5-0 out of 5 stars A sprawling encyclopedia of rockets
In 360 B.C., Archytas of Tarentum made a model pigeon that flew by flowing steam out its tail. A humble beginning, perhaps, but it's the first entry in The Dream Machines, and it should give you some idea of just how comprehensive this book is. Every rocket I've ever seen or heard of is in here, fact or fiction, and for every one I knew about beforehand there are probably a hundred that I didn't know about until I found this book.

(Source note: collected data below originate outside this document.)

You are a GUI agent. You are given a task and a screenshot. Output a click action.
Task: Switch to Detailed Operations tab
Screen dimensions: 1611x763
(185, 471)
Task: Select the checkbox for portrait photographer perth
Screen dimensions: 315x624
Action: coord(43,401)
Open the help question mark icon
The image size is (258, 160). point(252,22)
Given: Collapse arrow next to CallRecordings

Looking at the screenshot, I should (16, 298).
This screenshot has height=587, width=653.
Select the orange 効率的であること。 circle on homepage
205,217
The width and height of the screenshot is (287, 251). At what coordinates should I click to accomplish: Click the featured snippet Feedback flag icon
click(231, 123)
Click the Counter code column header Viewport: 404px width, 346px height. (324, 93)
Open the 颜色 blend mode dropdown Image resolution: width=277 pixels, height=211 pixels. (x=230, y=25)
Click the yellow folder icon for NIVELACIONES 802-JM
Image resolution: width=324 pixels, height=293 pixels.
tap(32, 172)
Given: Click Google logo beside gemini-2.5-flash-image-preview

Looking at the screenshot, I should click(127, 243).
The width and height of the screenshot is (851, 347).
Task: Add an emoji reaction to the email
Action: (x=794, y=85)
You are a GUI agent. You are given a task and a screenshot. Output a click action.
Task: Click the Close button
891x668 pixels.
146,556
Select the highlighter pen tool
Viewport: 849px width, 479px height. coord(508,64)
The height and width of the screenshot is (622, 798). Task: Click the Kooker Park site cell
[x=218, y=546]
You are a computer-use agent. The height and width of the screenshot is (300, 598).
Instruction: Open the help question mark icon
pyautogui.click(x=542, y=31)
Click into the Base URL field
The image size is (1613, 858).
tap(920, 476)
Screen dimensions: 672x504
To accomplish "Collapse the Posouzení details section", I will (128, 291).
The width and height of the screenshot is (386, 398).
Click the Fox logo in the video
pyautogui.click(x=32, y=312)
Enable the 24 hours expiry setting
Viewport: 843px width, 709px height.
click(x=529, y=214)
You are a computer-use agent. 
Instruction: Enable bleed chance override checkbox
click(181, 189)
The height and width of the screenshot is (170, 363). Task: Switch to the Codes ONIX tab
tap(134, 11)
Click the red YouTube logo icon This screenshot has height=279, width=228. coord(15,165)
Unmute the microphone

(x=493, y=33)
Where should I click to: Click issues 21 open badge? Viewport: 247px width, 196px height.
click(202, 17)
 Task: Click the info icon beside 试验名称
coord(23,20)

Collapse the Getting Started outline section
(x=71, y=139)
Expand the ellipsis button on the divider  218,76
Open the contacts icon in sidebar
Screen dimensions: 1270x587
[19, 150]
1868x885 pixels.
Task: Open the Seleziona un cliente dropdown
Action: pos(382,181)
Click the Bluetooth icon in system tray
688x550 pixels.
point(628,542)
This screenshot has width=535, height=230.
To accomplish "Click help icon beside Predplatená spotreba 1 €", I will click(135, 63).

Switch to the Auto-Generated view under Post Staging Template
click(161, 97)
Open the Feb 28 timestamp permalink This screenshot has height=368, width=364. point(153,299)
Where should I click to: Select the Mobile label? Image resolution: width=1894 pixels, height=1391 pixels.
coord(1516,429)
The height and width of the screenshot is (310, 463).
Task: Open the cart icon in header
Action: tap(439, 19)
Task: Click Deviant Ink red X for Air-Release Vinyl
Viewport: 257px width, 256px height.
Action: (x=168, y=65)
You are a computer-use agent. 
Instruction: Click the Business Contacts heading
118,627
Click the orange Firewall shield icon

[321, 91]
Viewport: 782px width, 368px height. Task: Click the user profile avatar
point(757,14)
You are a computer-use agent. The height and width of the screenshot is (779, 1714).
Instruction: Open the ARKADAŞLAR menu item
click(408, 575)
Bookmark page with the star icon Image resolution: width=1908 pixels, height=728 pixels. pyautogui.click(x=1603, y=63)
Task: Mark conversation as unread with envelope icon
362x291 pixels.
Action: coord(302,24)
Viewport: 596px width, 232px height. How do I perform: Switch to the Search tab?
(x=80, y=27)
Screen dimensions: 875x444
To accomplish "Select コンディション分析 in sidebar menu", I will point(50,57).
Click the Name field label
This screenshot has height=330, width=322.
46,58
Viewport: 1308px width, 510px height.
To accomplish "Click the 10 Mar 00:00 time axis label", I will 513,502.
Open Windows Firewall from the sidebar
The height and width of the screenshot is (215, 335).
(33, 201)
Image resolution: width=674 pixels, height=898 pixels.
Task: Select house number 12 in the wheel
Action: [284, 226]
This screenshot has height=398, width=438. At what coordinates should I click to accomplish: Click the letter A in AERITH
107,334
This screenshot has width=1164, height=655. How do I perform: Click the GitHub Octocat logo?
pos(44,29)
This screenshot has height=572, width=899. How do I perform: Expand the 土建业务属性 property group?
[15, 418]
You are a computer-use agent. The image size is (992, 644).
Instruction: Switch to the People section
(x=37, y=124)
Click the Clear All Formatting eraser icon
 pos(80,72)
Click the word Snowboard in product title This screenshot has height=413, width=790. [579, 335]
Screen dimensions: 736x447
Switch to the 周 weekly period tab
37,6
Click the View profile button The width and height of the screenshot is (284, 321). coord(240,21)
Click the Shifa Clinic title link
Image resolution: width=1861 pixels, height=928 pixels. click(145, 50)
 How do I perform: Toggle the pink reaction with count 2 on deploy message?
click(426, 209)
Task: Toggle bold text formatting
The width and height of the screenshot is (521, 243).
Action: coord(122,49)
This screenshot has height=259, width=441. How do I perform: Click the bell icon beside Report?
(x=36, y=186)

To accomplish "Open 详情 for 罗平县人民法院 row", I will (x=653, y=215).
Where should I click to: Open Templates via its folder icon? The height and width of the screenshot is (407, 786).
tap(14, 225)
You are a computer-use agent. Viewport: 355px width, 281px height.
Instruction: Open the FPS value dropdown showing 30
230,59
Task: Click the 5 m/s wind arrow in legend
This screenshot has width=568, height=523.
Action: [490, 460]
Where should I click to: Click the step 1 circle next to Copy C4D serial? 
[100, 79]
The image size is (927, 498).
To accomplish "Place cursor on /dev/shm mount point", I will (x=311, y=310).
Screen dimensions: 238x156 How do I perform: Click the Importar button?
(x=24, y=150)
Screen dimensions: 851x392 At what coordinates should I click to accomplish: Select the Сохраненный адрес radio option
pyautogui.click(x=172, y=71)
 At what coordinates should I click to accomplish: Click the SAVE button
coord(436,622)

One of the best things about the book is that its contents are ordered chronologically. This lets you trace the evolution of spacecraft from pulp magazine covers to illustrations in popular and technical articles to serious design proposals to prototypes to full production. It gives you a taste of what it must have been like to watch all this happen in the middle of the 20th century, and it's fascinating to see all the designs that never made it off the drawing board. In particular, near the end of the book there are no less than 6 pages of drawings that trace the evolution of the Space Shuttle from a winged bullet launched from a jet-powered mothership to the familiar configuration that finally entered service in 1981. A similar sequence shows the development of the Apollo program spacecraft.

If all of that sounds dry instead of inspiring, you'll be pleased to know that all of those shiny silver rockets from the golden age of science fiction are in here, too. Some of them I hadn't seen since I was a 12-year-old watching old movies on Saturday afternoons, and there are many more that I had never seen at all. Radio dramas, television, movies, even prominent spacecraft from comic books and novels are covered.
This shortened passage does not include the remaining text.